Home Health Care Outcomes

How many home health care patients experience improvement in activities of daily living? How many are hospitalized?

Functional outcomes improved for 39 percent to 62 percent of Medicare and Medicaid home health care patients who received services from Medicare-certified home health agencies during 2005, representing an increase of 2 to 6 percentage points from rates in 2002. The hospitalization rate remained constant at 28 percent of these patients from 2002 to 2005.
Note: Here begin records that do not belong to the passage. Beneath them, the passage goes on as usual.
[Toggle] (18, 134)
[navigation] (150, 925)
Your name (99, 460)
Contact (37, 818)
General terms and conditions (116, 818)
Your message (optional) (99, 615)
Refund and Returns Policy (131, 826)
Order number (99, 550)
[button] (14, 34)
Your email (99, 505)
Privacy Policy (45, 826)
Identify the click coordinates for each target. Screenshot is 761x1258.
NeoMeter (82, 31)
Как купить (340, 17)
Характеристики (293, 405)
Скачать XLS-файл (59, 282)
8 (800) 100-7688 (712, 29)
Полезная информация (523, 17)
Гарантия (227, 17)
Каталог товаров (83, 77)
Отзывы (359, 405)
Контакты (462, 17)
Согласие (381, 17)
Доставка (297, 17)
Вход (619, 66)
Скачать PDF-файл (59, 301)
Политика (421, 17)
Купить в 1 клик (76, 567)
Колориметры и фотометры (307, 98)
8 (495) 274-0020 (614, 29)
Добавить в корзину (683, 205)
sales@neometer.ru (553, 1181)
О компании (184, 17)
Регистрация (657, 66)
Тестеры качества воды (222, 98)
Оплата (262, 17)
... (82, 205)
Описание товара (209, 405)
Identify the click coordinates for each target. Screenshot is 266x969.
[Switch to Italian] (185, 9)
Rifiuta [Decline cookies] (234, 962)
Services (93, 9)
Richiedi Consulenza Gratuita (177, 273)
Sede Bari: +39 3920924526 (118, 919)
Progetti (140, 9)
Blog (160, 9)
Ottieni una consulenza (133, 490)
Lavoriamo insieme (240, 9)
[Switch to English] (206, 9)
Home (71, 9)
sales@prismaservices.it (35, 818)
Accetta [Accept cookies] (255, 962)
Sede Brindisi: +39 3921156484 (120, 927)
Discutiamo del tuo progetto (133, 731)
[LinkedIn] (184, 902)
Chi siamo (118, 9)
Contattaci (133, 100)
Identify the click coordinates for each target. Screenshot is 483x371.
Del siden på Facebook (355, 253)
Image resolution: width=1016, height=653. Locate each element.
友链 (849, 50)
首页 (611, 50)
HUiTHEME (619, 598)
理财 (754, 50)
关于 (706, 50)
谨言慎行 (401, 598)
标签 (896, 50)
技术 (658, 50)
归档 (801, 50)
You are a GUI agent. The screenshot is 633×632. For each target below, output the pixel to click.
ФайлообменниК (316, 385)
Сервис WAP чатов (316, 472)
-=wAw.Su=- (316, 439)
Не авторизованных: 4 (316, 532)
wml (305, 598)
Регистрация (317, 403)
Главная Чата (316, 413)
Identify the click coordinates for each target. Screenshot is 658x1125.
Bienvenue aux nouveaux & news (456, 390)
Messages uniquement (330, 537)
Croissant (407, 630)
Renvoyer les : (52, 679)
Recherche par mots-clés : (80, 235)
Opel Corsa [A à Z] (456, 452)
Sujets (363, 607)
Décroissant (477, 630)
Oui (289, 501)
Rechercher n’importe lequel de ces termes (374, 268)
Slide For Home Health Care Outcomes
Slide For Home Health Care Outcomes
Slide For Home Health Care Outcomes
Slide For Home Health Care Outcomes

Why is this important?

Medicare plays an important role in setting quality standards for home health agencies. As a condition of participation in Medicare, home health agencies must undergo periodic quality assurance surveys, develop continuous quality improvement programs, and collect standard patient assessment data for both Medicare and Medicaid patients. The Centers for Medicare and Medicaid Services uses these data to publish comparative agency-specific outcomes of care (CMS 2006a).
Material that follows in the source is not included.